#### Required action
Among the entries, which lines carry the string "pixel"? Copy every one.

#### Exercise data
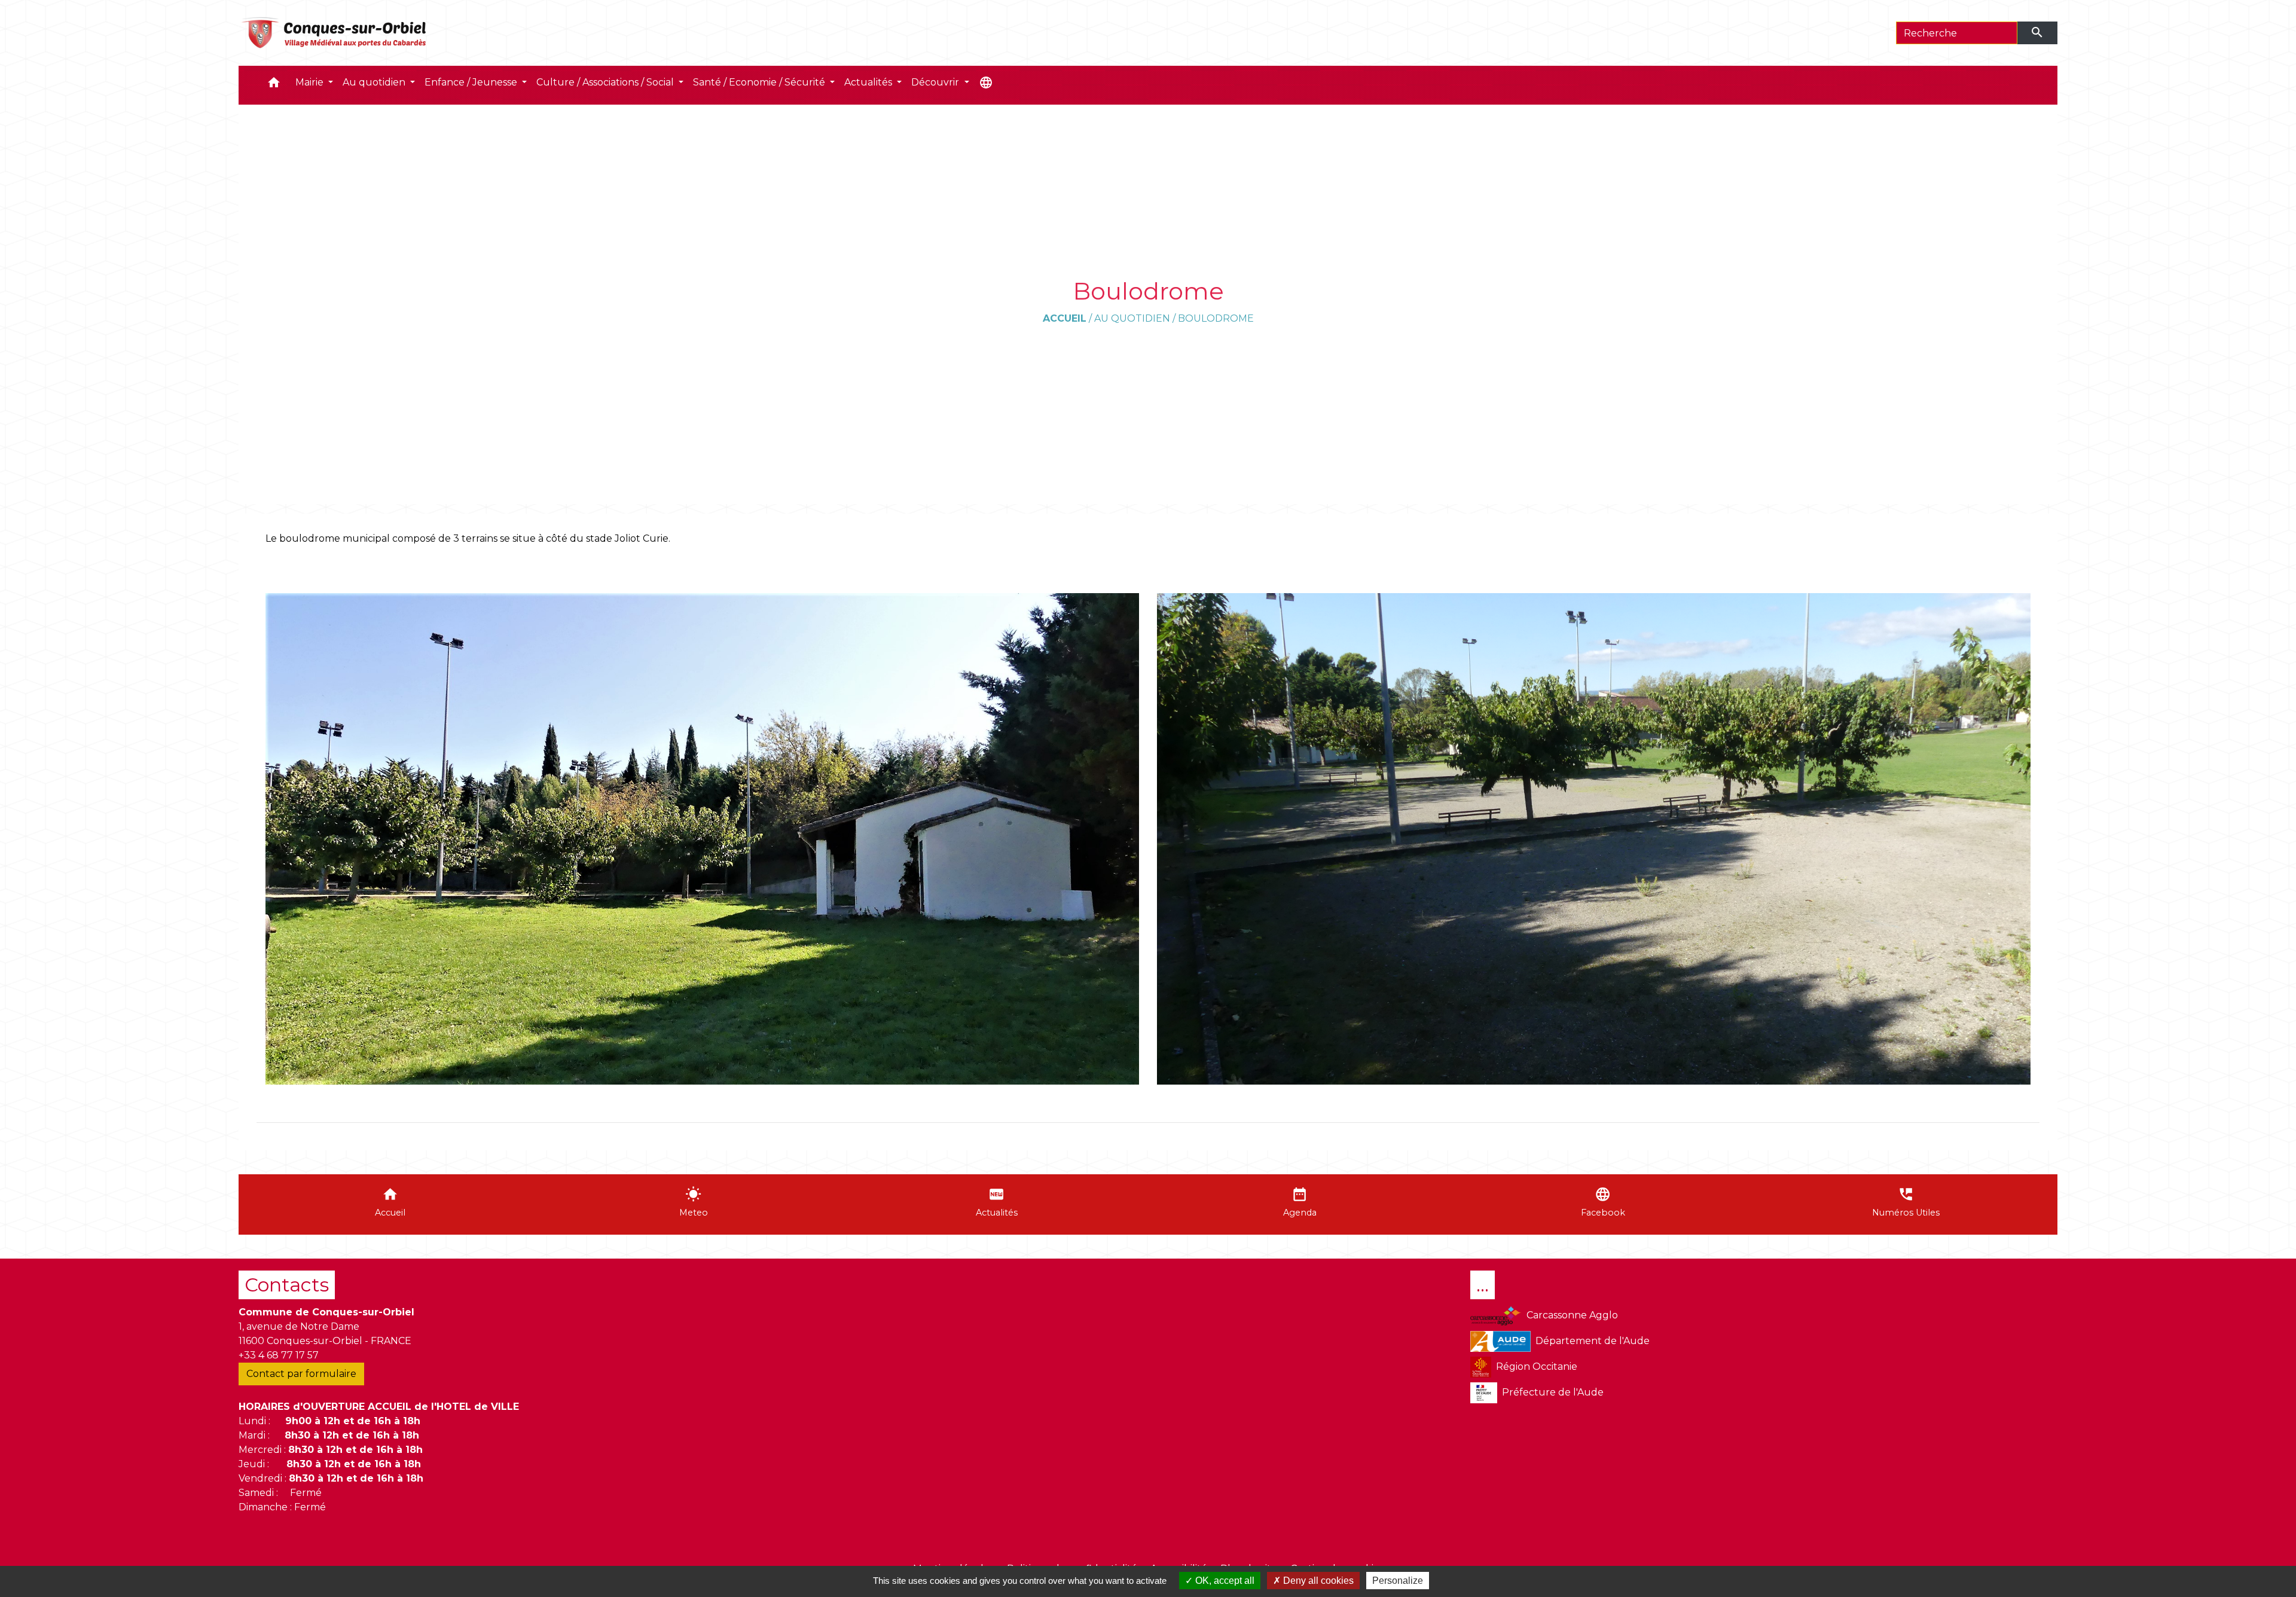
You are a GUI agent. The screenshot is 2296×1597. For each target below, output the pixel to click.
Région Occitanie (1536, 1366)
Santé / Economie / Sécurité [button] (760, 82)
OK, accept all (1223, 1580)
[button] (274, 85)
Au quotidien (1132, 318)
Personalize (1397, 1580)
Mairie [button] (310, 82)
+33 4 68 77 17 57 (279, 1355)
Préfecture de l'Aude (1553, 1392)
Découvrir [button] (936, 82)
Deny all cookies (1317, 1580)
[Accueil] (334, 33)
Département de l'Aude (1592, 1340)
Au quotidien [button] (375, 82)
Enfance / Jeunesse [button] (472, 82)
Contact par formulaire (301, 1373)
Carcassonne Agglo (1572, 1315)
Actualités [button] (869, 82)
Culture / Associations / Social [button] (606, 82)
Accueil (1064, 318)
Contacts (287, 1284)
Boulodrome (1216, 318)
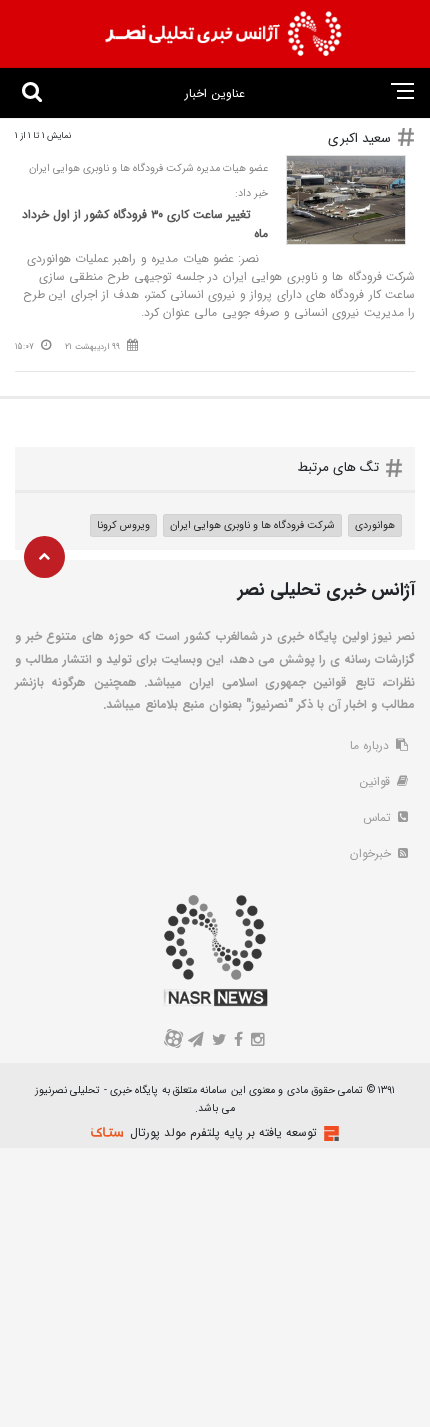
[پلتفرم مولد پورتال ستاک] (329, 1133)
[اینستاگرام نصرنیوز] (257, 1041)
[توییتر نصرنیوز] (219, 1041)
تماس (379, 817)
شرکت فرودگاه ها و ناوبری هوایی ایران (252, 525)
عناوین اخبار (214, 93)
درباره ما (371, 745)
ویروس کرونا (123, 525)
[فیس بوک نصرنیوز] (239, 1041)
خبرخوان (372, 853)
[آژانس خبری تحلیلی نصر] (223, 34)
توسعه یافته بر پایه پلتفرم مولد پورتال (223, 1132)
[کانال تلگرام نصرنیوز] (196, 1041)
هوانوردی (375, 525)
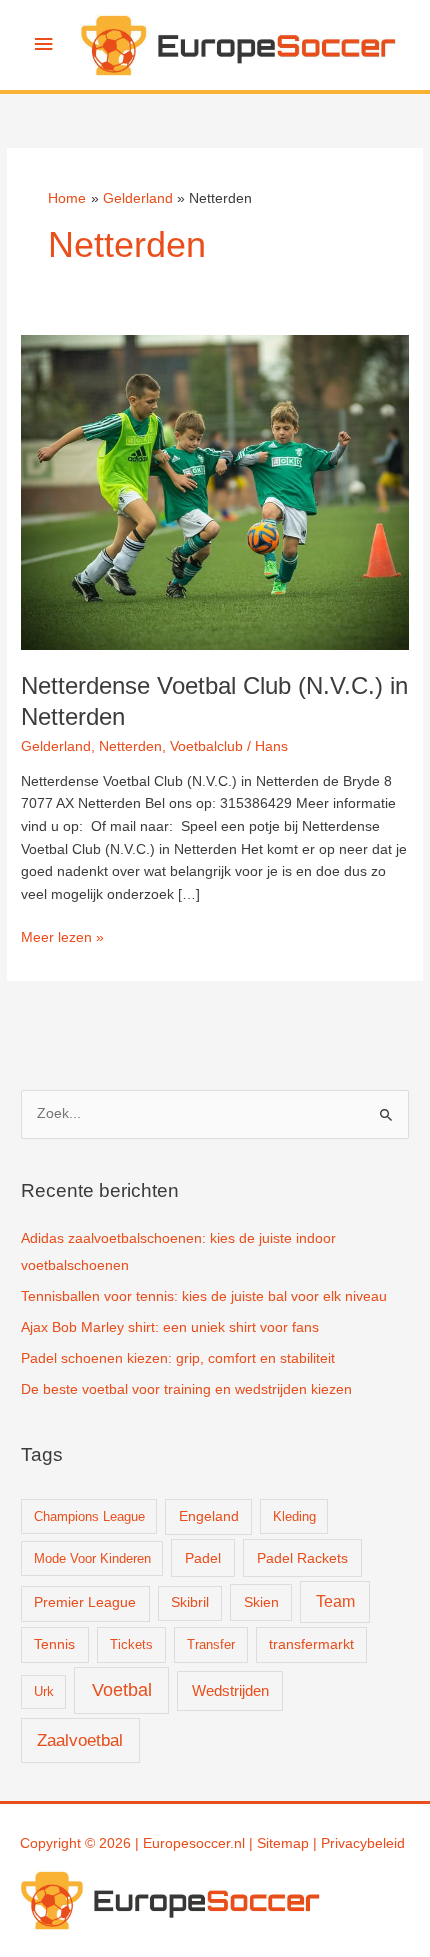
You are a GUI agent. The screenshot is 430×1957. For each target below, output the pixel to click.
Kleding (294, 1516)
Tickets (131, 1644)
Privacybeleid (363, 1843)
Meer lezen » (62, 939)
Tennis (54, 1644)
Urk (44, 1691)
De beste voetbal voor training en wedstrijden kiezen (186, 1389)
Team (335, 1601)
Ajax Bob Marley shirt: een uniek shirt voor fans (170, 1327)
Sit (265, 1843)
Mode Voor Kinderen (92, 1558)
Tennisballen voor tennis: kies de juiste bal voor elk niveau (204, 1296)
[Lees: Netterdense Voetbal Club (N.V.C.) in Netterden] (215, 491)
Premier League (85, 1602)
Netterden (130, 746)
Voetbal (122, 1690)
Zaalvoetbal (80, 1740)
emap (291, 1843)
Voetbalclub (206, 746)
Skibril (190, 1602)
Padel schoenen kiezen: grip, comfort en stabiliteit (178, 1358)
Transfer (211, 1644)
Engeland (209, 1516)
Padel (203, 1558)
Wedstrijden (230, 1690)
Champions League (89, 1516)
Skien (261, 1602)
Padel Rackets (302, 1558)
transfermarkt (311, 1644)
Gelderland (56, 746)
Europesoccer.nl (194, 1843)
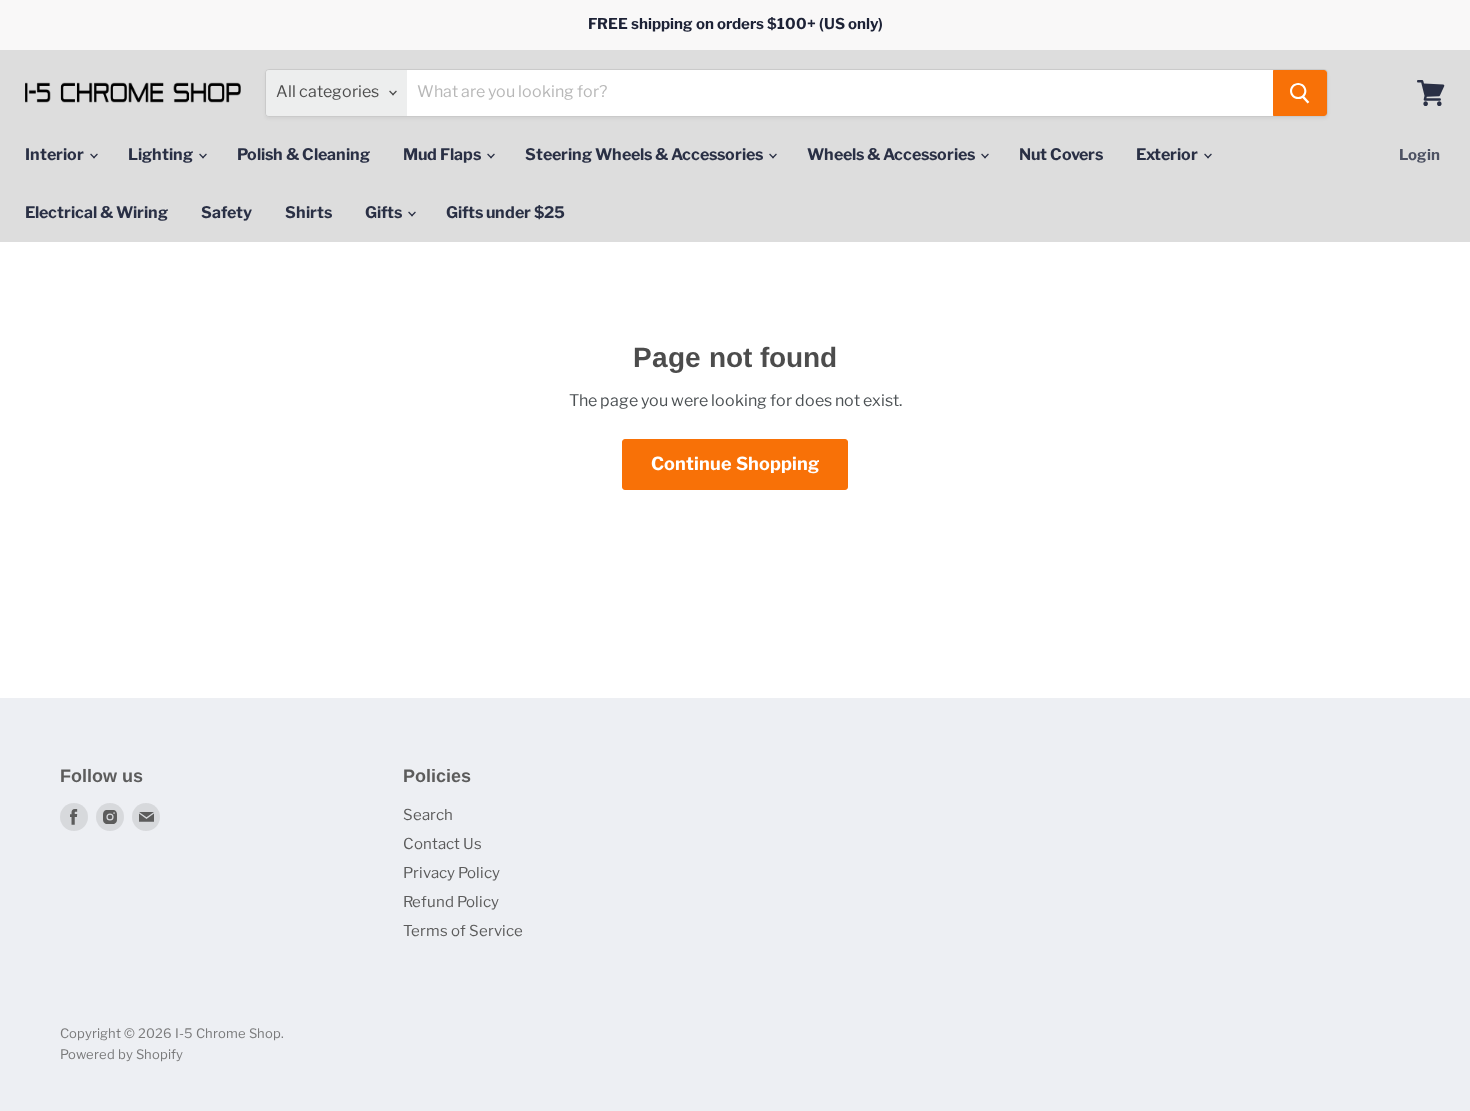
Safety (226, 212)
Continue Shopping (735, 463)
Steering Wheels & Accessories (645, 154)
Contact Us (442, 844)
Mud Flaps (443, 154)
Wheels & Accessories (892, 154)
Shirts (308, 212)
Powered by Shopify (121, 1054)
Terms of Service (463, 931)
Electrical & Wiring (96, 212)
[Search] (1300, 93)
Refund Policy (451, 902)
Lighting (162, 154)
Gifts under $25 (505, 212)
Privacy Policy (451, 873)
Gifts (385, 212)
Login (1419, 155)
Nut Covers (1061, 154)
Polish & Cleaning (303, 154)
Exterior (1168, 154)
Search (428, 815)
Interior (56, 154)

#### Response to this exercise
You are a GUI agent. The screenshot is 2296×1597. For each target below, output the pixel to click.
You are a GUI agent. The screenshot is 430×1957. For each target below, output the pixel to click.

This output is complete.